Если же перечитывать старые вещи, помещенные далее в книге, то можно отчетливо проследить, как выросло мастерство, опыт, как изменилась форма, — и сколь неизменным осталось содержание, внутренняя тема творчества.

Несколько лет назад было опубликовано интервью с Л. Улицкой в "Московском комсомольце". Тогда при чтении впервые подумалось: вся ее беллетристика и сопутствующие размышления удивительно органично вписываются в газетный контекст!.. Привязанностью к определенным сюжетам, вульгарной их интерпретацией.

Горькая доля русских проституток в Швейцарии, история гомосексуалиста, убитого в Измайловском парке, признания двенадцатилетней девочки об изощренных пристрастиях ее поклонника, зрелых лет книжного графика (повесть "Сквозная линия", рассказ "Голубчик"). И всегда сюжетом движет сексуальная подоплека. Даже там, где, на первый взгляд, в центре повествования стоит другая тема, в конце концов все соскальзывает к "единственно важному". Вот бывшая светская львица, эффектная даже в восемьдесят с лишним, тиранит разведенную дочь и внучку, похотливо разглядывает редких мужчин, появляющихся в доме (рассказ "Пиковая дама").

Вот страсть бывшего советского аппаратчика — антиквариат, который собран с любовью и со знанием дела. Тем не менее коллекцию старик постепенно распродает, чтобы оплатить баснословные по цене медицинские вмешательства, поддерживающие его репродуктивную функцию. Покупает ценные подарки своей внучатой племяннице (рассказ "Второе лицо").
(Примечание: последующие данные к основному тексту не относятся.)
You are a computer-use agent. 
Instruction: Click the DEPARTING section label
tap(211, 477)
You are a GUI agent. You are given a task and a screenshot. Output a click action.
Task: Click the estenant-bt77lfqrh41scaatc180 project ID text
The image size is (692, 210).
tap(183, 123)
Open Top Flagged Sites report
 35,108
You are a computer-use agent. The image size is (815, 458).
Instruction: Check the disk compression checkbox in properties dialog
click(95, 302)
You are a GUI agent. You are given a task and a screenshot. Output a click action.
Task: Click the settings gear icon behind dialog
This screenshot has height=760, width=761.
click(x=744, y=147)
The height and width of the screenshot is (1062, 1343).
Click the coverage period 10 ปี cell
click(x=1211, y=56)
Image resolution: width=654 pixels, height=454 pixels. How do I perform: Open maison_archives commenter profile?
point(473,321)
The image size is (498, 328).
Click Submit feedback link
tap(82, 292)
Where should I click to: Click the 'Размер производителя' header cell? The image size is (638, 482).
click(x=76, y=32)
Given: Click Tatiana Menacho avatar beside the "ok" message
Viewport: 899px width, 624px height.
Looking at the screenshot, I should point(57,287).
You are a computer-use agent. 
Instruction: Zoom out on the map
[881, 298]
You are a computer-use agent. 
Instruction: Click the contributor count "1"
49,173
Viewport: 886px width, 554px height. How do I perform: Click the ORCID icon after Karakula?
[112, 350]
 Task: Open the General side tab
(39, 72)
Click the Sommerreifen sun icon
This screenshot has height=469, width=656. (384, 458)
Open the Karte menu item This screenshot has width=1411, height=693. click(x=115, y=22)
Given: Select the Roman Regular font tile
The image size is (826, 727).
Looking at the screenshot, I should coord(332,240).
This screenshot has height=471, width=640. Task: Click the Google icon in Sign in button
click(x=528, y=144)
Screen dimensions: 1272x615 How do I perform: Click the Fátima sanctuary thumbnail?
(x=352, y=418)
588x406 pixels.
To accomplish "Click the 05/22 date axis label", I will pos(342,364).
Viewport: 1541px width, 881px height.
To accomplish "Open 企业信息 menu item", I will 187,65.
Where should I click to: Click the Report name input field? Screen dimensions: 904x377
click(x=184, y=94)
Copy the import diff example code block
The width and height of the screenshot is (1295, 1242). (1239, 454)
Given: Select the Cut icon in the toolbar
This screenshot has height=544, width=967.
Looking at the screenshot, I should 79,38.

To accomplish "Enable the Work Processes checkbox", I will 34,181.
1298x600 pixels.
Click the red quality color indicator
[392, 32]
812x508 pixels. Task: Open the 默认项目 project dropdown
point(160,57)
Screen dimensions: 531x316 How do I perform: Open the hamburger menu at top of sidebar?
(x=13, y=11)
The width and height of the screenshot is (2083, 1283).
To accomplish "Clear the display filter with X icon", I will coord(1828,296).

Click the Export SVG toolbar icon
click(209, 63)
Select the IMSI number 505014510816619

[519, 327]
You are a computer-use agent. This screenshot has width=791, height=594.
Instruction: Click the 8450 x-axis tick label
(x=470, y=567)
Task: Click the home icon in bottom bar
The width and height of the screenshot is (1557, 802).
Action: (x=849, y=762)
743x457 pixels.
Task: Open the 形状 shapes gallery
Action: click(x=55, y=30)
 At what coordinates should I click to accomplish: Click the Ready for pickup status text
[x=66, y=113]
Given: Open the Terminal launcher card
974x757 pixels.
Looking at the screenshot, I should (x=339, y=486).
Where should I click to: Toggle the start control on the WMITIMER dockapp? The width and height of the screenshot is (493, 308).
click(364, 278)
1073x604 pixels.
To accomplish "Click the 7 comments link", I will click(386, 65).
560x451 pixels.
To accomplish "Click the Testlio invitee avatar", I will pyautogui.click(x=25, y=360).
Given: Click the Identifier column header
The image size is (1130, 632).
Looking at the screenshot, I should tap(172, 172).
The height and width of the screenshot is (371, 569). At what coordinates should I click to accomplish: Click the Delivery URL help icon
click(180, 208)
Иные человеческие порывы Л. Улицкая замечает лишь мимоходом и совершенно не доверяет им. Этот недоверчивый, даже отчаянный взгляд на человеческую природу находит сочувственный отклик у современной читательской аудитории, у интеллигенции, всегда и во всем неудовлетворенной, в особенности. На этот счет в "Сквозной линии" есть любопытное наблюдение.

"В самом начале девяностых годов прошлого столетия, — признается писательница,— многие люди интеллигентского сословия переживали большие трудности. И многие люди начали тонуть. Кое-кто и потонул, а были и такие, кто в пошатнувшемся мире сориентировались и пошли в большое плаванье".

Л. Улицкую ныне с уверенностью можно отнести к этой небольшой части. Пишет она, однако, для тех, кто остался за бортом, и ее собственная психология особых изменений тоже не претерпела. Этим объясняется легкая, изысканная (интеллигентная!) русофобия, которая неизменно присутствует во всех ее сочинениях. (Впрочем, и в таком виде этот идеологический аспект может быть неприятен, но что делать, он не умаляет художественных достоинств Л. Улицкой, подобно тому, как антиеврейские выпады В. Розанова не отменяют его одаренности, литературной в первую очередь.)

До недавнего времени можно было предполагать, что писательница подлаживается к вектору эпохи, потакает ее развращенному духу. Новая книга многое в этом смысле проясняет. Настойчивость, с которой она и теперь, достигнув успеха и независимости, живописует низкие стороны жизни, навязывает значимость низменных, тлетворных инстинктов, порождает иное предположение. Не принадлежит ли она к числу непосредственных творцов этого вектора современности?